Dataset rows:
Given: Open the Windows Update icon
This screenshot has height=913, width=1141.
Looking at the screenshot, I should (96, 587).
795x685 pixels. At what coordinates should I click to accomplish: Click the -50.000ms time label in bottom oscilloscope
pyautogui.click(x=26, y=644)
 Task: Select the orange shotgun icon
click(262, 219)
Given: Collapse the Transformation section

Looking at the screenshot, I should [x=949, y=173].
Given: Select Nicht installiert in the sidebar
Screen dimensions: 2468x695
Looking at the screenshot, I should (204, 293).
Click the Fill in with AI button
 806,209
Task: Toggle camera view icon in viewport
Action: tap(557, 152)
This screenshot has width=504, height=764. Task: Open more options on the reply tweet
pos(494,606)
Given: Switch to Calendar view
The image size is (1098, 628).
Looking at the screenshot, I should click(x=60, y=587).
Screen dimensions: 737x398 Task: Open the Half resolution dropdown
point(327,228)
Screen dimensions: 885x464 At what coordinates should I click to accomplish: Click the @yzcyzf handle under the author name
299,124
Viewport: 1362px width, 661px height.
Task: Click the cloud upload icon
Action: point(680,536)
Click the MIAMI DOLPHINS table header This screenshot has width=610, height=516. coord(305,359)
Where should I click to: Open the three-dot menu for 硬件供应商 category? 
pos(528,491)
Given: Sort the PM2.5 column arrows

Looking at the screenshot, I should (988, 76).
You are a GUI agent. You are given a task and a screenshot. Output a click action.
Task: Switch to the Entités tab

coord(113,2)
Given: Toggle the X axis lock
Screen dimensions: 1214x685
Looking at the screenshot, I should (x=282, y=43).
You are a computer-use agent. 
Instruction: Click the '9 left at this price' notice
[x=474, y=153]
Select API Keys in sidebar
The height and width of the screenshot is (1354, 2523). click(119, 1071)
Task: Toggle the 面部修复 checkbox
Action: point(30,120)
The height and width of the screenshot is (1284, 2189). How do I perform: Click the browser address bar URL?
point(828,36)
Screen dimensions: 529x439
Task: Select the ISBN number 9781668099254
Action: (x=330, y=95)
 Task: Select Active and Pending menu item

▶ DIRECTIVE:
Render every line of the items above as a numbered list, skipping any blank lines.

▶ RESULT:
1. Given: Open the Windows Update icon
2. This screenshot has height=913, width=1141.
3. Looking at the screenshot, I should (96, 587).
4. 795x685 pixels. At what coordinates should I click to accomplish: Click the -50.000ms time label in bottom oscilloscope
5. pyautogui.click(x=26, y=644)
6.  Task: Select the orange shotgun icon
7. click(262, 219)
8. Given: Collapse the Transformation section
9. Looking at the screenshot, I should [x=949, y=173].
10. Given: Select Nicht installiert in the sidebar
11. Screen dimensions: 2468x695
12. Looking at the screenshot, I should (204, 293).
13. Click the Fill in with AI button
14.  806,209
15. Task: Toggle camera view icon in viewport
16. Action: tap(557, 152)
17. This screenshot has width=504, height=764. Task: Open more options on the reply tweet
18. pos(494,606)
19. Given: Switch to Calendar view
20. The image size is (1098, 628).
21. Looking at the screenshot, I should click(x=60, y=587).
22. Screen dimensions: 737x398 Task: Open the Half resolution dropdown
23. point(327,228)
24. Screen dimensions: 885x464 At what coordinates should I click to accomplish: Click the @yzcyzf handle under the author name
25. 299,124
26. Viewport: 1362px width, 661px height.
27. Task: Click the cloud upload icon
28. Action: point(680,536)
29. Click the MIAMI DOLPHINS table header This screenshot has width=610, height=516. coord(305,359)
30. Where should I click to: Open the three-dot menu for 硬件供应商 category? 
31. pos(528,491)
32. Given: Sort the PM2.5 column arrows
33. Looking at the screenshot, I should (988, 76).
34. You are a GUI agent. You are given a task and a screenshot. Output a click action.
35. Task: Switch to the Entités tab
36. coord(113,2)
37. Given: Toggle the X axis lock
38. Screen dimensions: 1214x685
39. Looking at the screenshot, I should (x=282, y=43).
40. You are a computer-use agent. 
41. Instruction: Click the '9 left at this price' notice
42. [x=474, y=153]
43. Select API Keys in sidebar
44. The height and width of the screenshot is (1354, 2523). click(119, 1071)
45. Task: Toggle the 面部修复 checkbox
46. Action: point(30,120)
47. The height and width of the screenshot is (1284, 2189). How do I perform: Click the browser address bar URL?
48. point(828,36)
49. Screen dimensions: 529x439
50. Task: Select the ISBN number 9781668099254
51. Action: (x=330, y=95)
52.  Task: Select Active and Pending menu item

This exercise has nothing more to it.